WORK INSTRUCTIONS: Beginning at the line that holds "The height and", repeat every line through the last line of the material, exactly, and drop any pictures.

####

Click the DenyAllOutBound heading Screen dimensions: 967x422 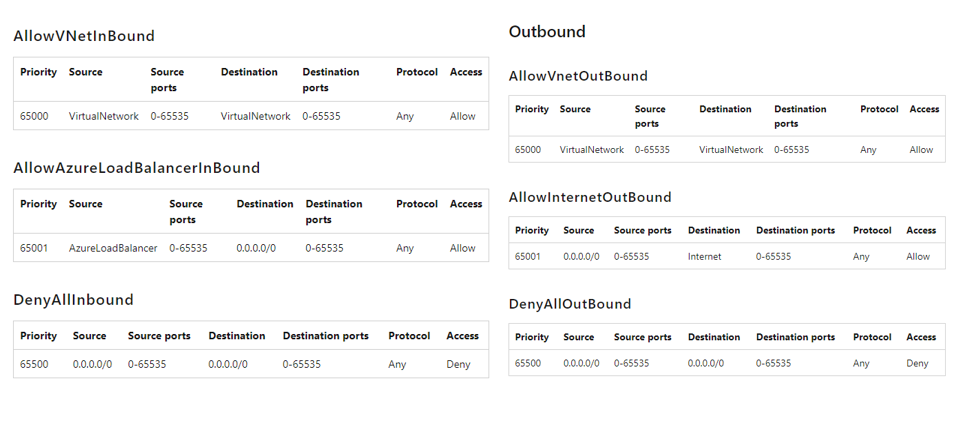570,304
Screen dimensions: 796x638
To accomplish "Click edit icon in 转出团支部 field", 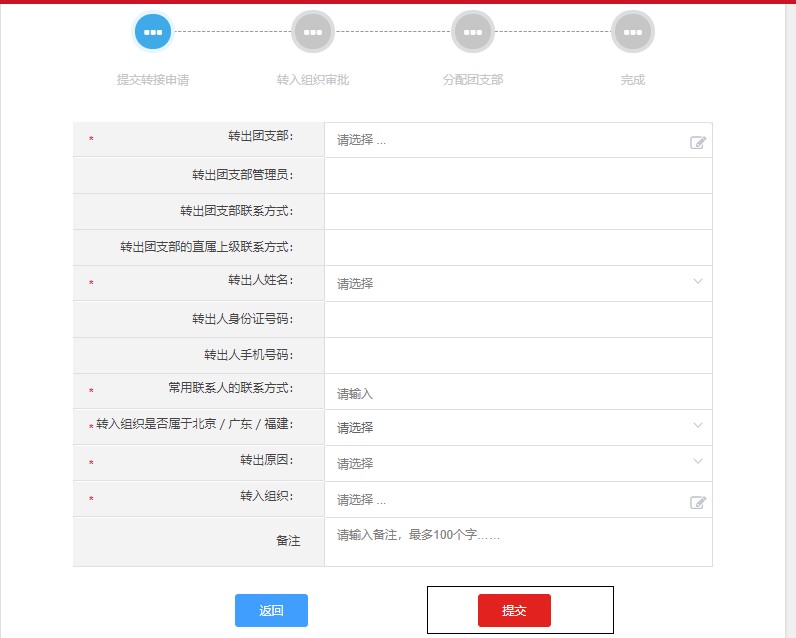I will (698, 142).
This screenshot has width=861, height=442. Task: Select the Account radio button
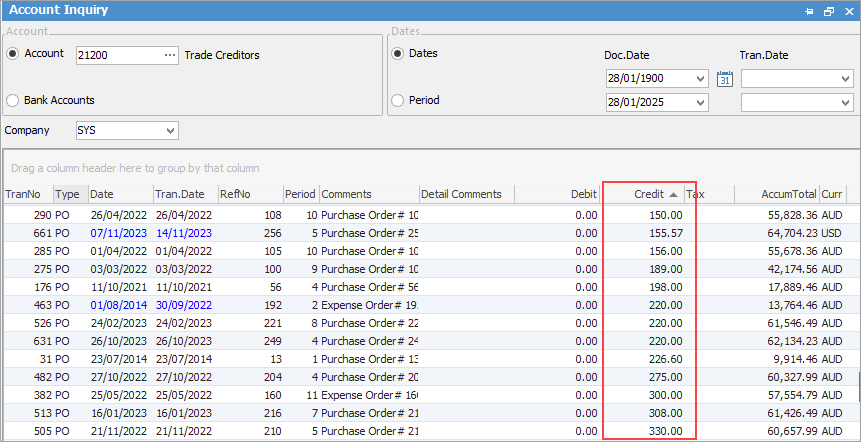tap(13, 54)
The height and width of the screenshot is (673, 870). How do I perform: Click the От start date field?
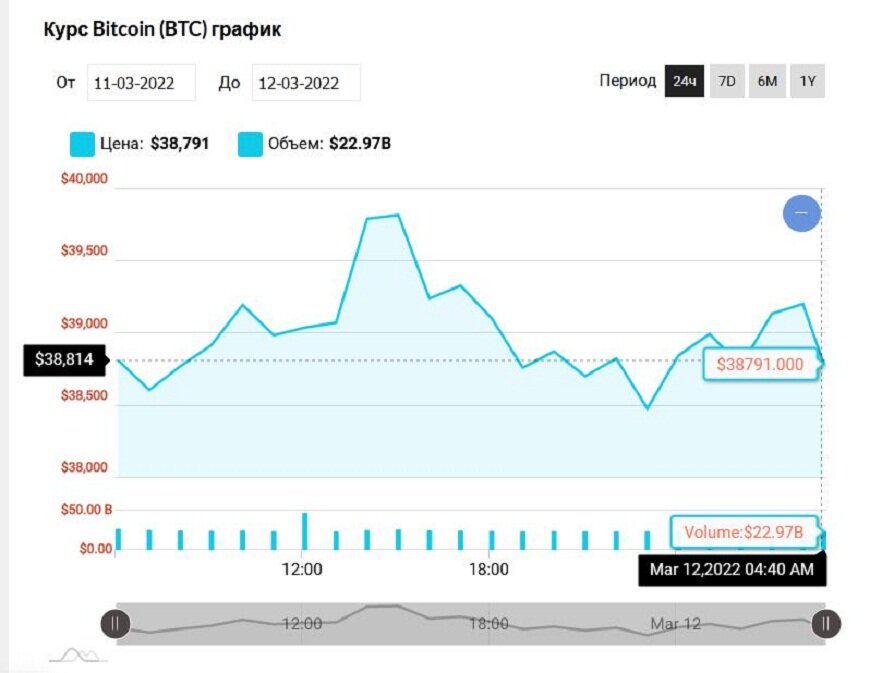coord(141,83)
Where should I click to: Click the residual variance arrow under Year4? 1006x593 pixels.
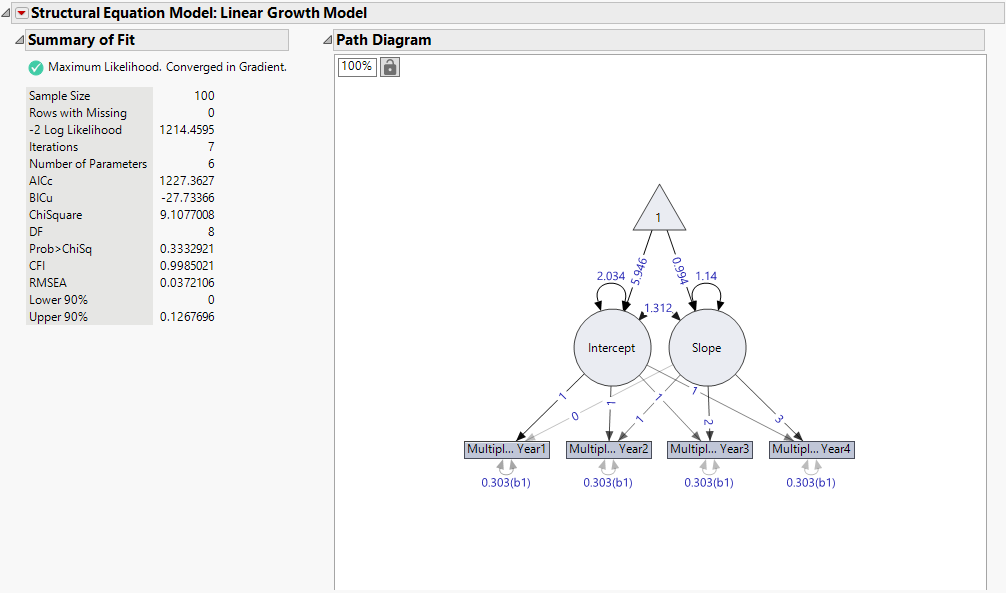tap(811, 465)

####

TASK RESULT:
The height and width of the screenshot is (673, 870). How do I perform: Click the От start date field?
coord(141,83)
Where should I click to: Click the residual variance arrow under Year4? 1006x593 pixels.
tap(811, 465)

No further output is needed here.